## [Work instruction]
Set out each line from the following listing that includes the word "screenshot".

## [Data]

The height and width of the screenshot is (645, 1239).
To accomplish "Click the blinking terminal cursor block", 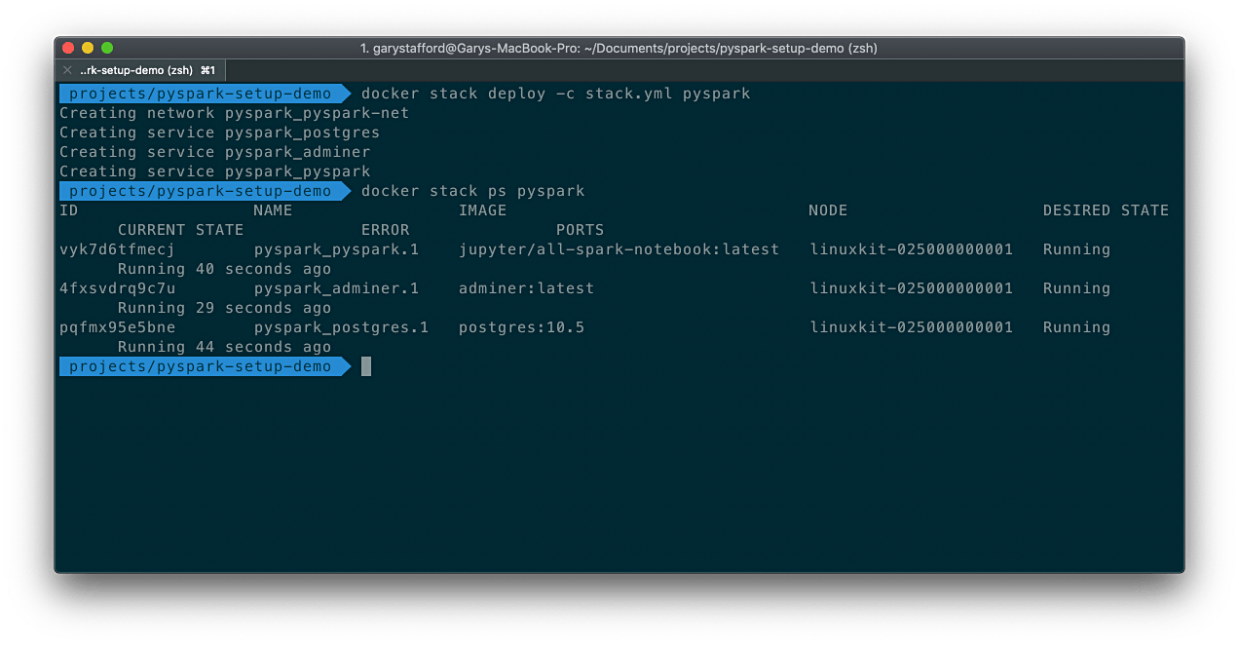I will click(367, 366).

...

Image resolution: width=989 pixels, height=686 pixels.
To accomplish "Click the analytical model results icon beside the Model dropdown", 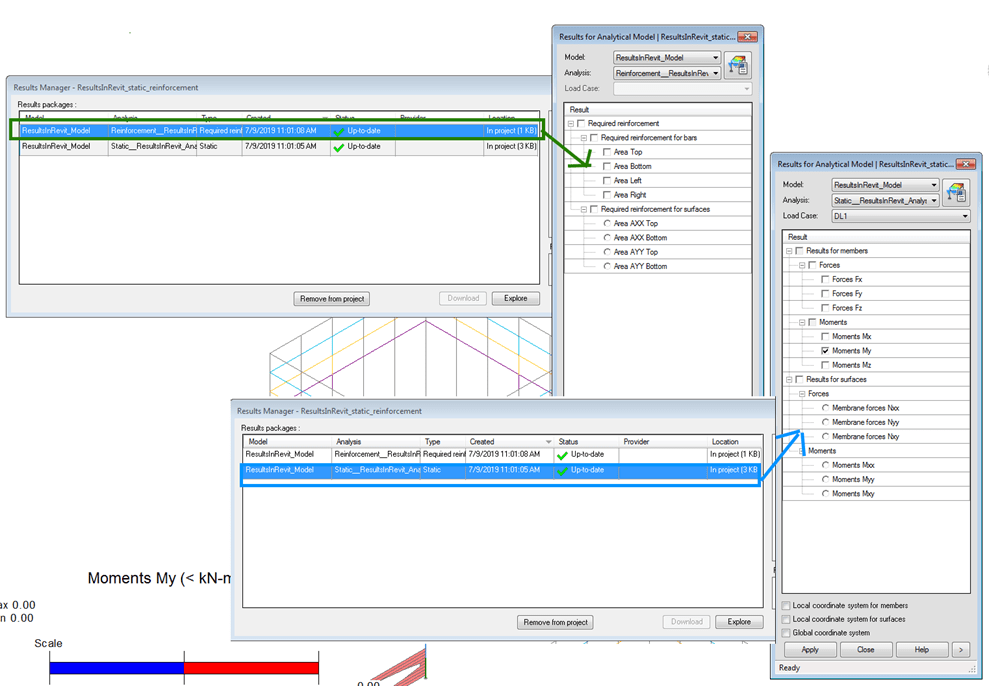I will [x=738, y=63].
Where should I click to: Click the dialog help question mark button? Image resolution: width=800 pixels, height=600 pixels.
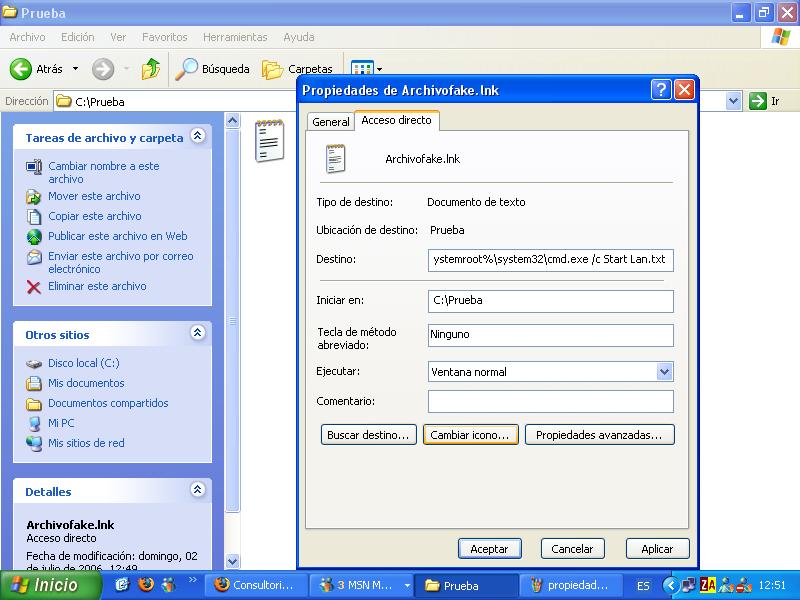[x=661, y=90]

---

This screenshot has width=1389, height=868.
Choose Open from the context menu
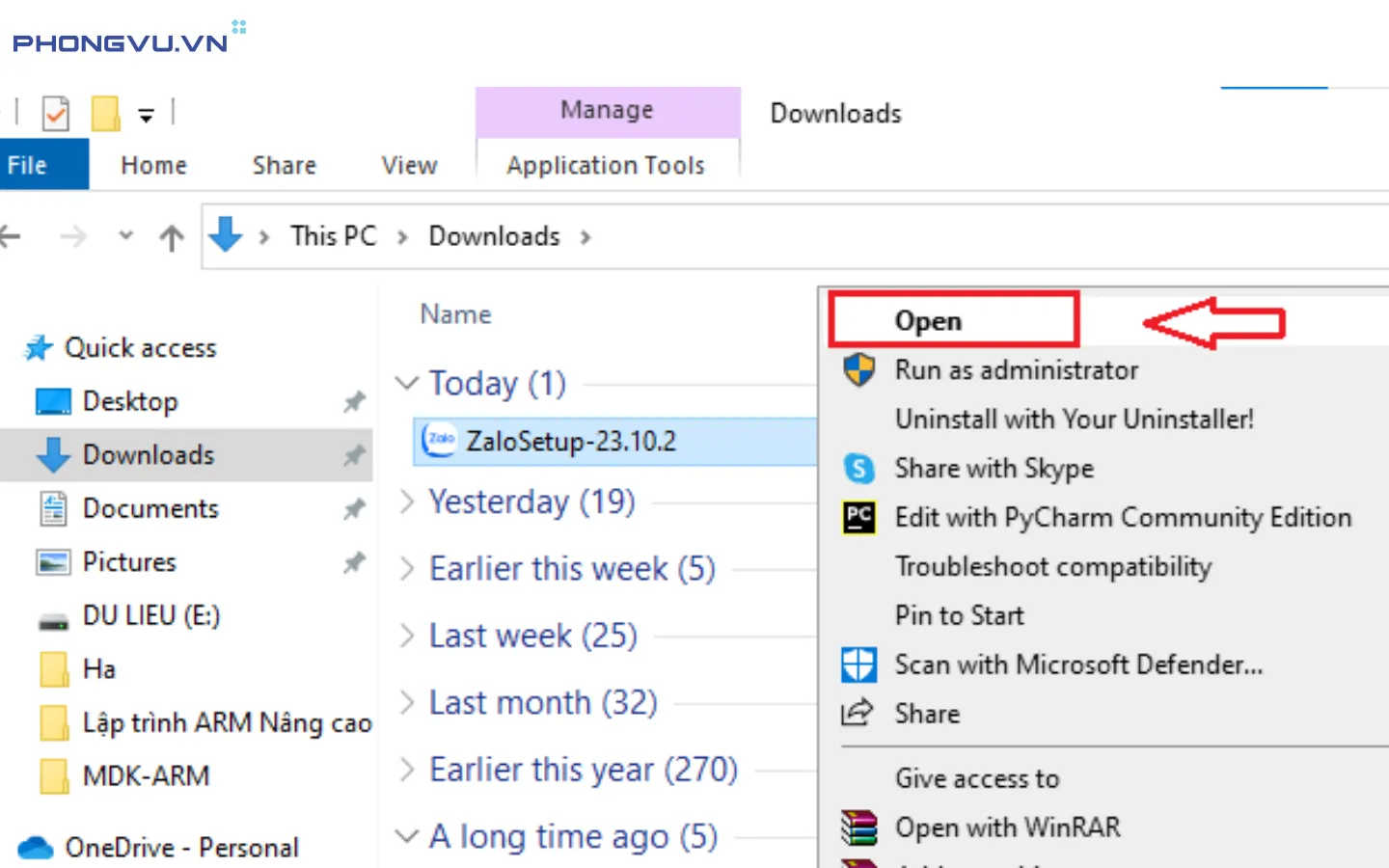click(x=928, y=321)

## [Your response]
The height and width of the screenshot is (645, 1239).
This screenshot has width=1389, height=868.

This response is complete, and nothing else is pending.